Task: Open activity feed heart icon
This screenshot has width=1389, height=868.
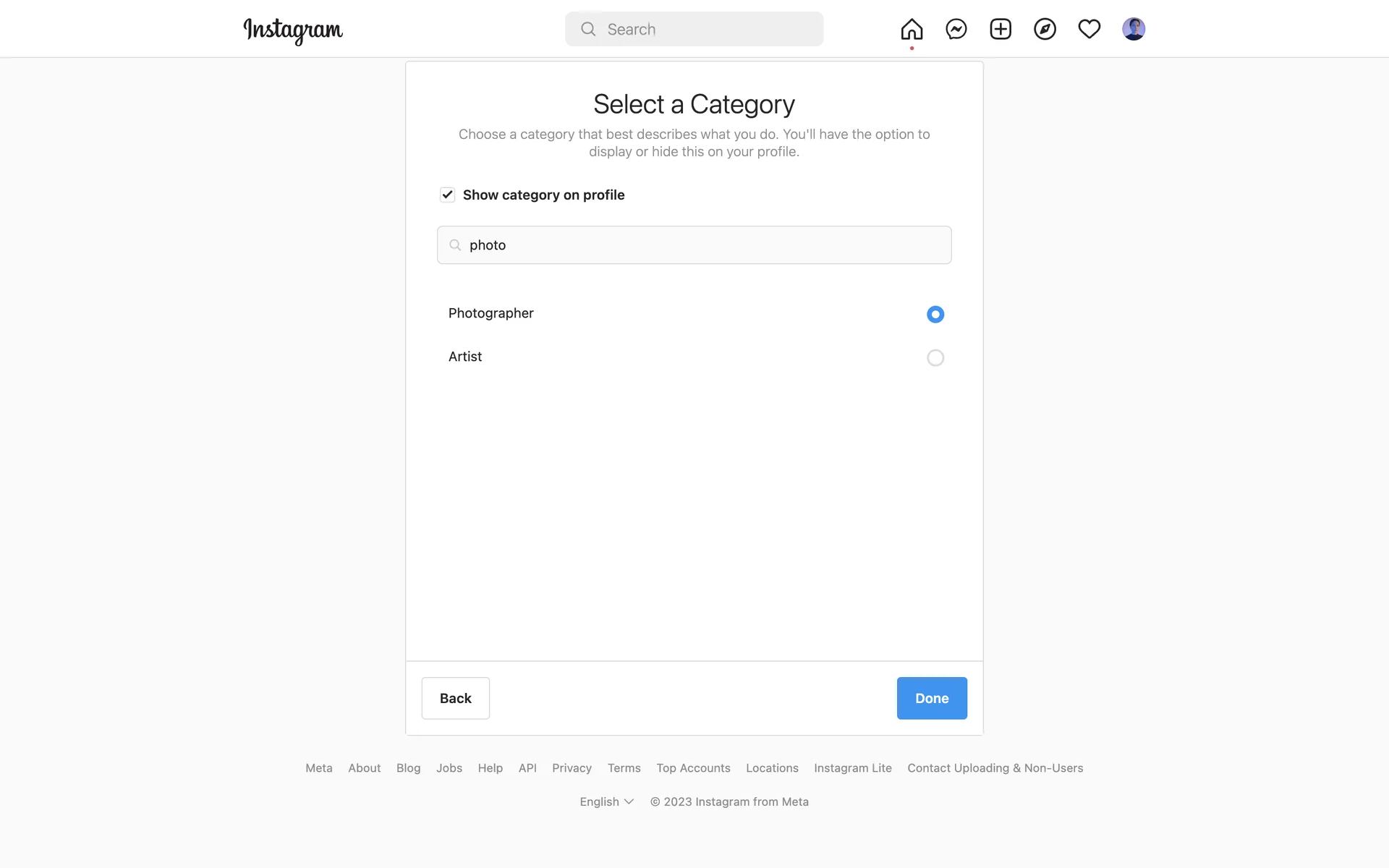Action: tap(1089, 29)
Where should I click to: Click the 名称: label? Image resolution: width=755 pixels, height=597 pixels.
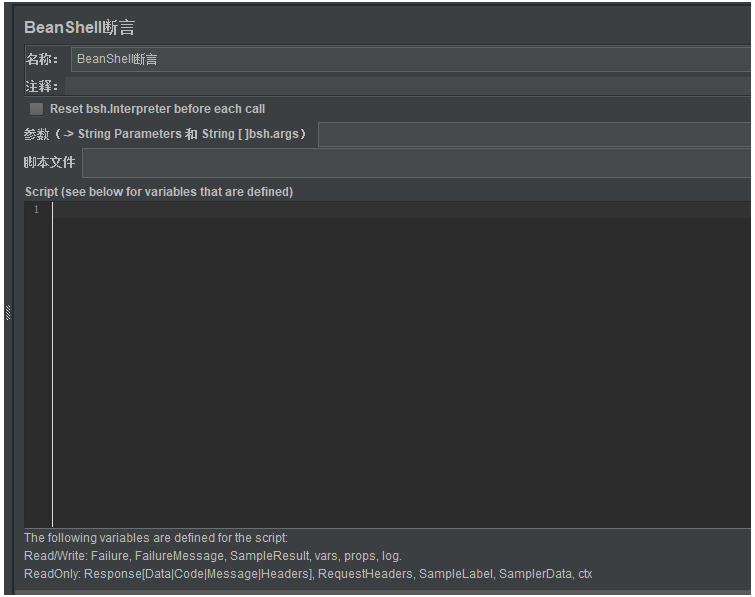click(x=42, y=60)
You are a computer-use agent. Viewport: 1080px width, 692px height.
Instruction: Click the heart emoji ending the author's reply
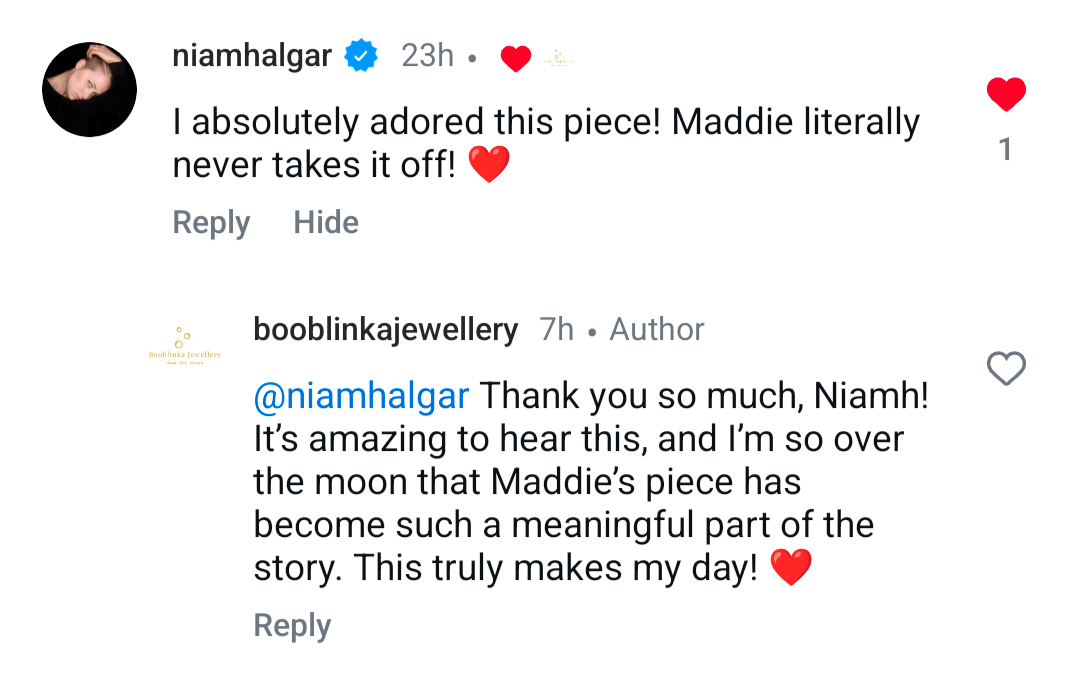[790, 568]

============

### Exercise requirements
Copy the records above line for line, leaving out the pictures.

### Exercise response
Task: Open activity feed heart icon
This screenshot has width=1389, height=868.
Action: tap(1089, 29)
Where should I click to: Click the 名称: label? Image resolution: width=755 pixels, height=597 pixels.
click(x=42, y=60)
You are a computer-use agent. Viewport: 1080px width, 692px height.
Instruction: Click the heart emoji ending the author's reply
[790, 568]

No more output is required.